== TASK TO COMPLETE ==
Please return every line below that contains the string "Click".

== MATERIAL FOR THE TASK ==

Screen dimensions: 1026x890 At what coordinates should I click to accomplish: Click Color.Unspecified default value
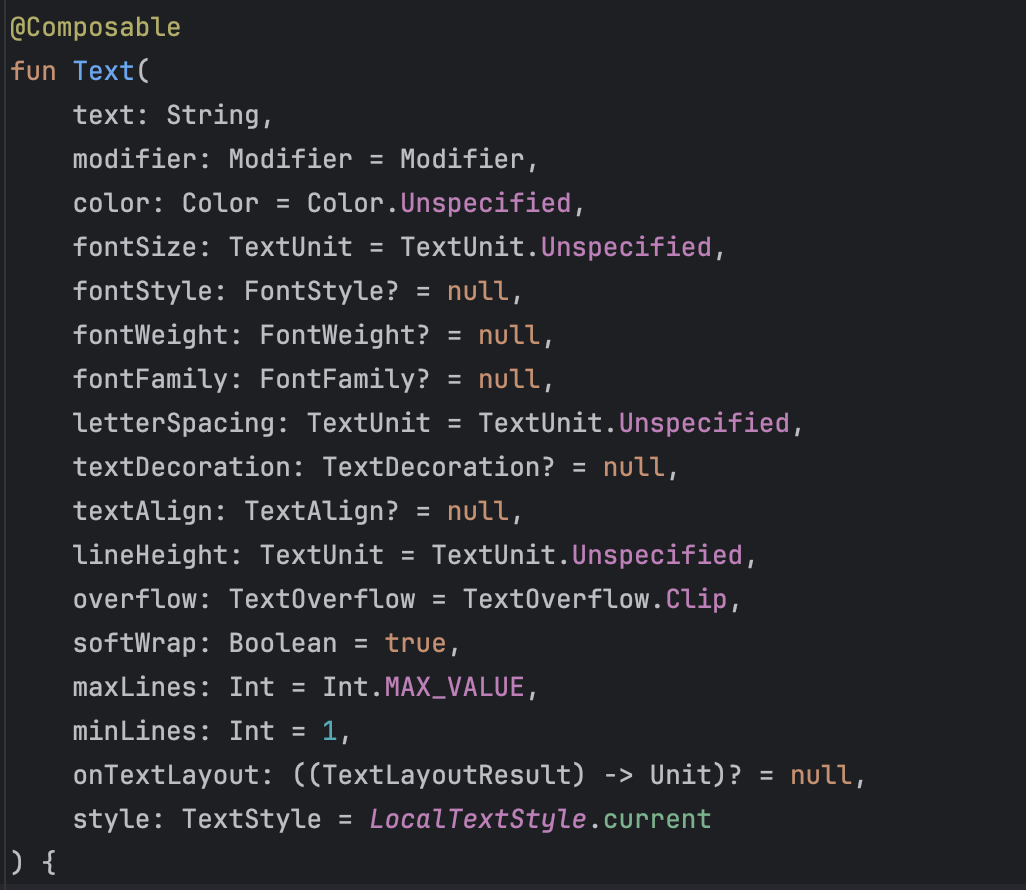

--

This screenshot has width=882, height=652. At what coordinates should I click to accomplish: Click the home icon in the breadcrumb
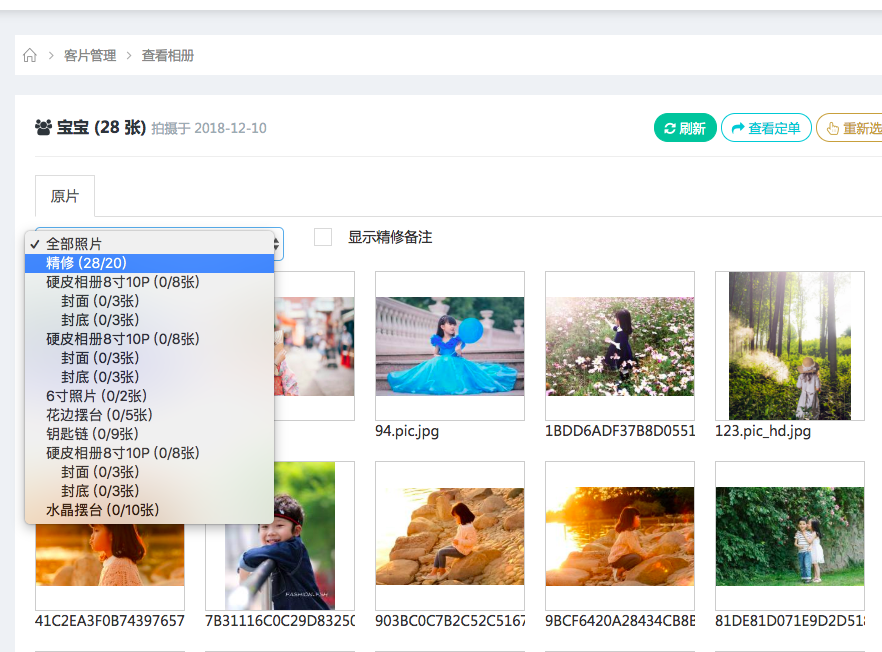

--

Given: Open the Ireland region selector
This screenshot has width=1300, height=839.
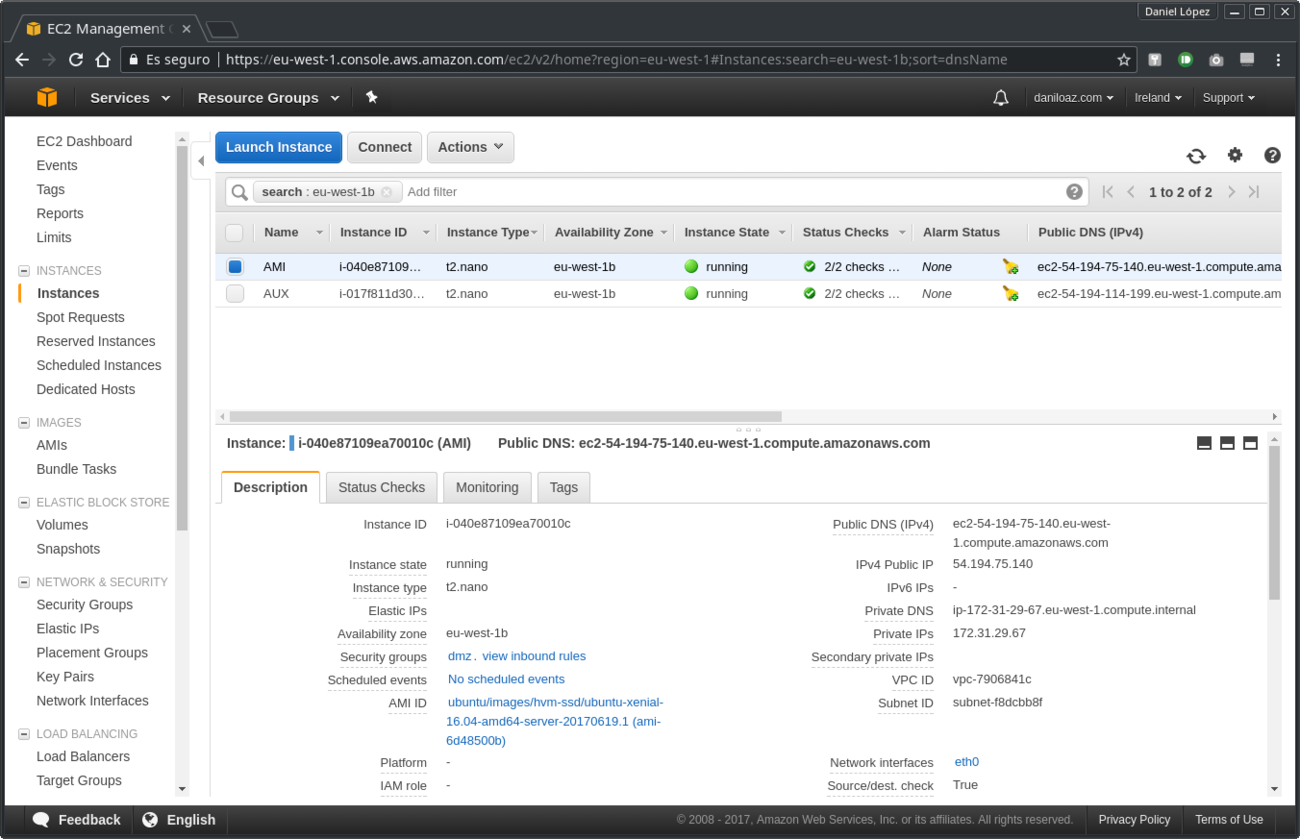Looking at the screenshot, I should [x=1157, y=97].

== TASK OUTPUT ==
Screen dimensions: 1026x890 At what coordinates should I click to accomplish: Click Color.Unspecified default value
This screenshot has width=882, height=652. At what coordinates should I click to accomplish: Click the home icon in the breadcrumb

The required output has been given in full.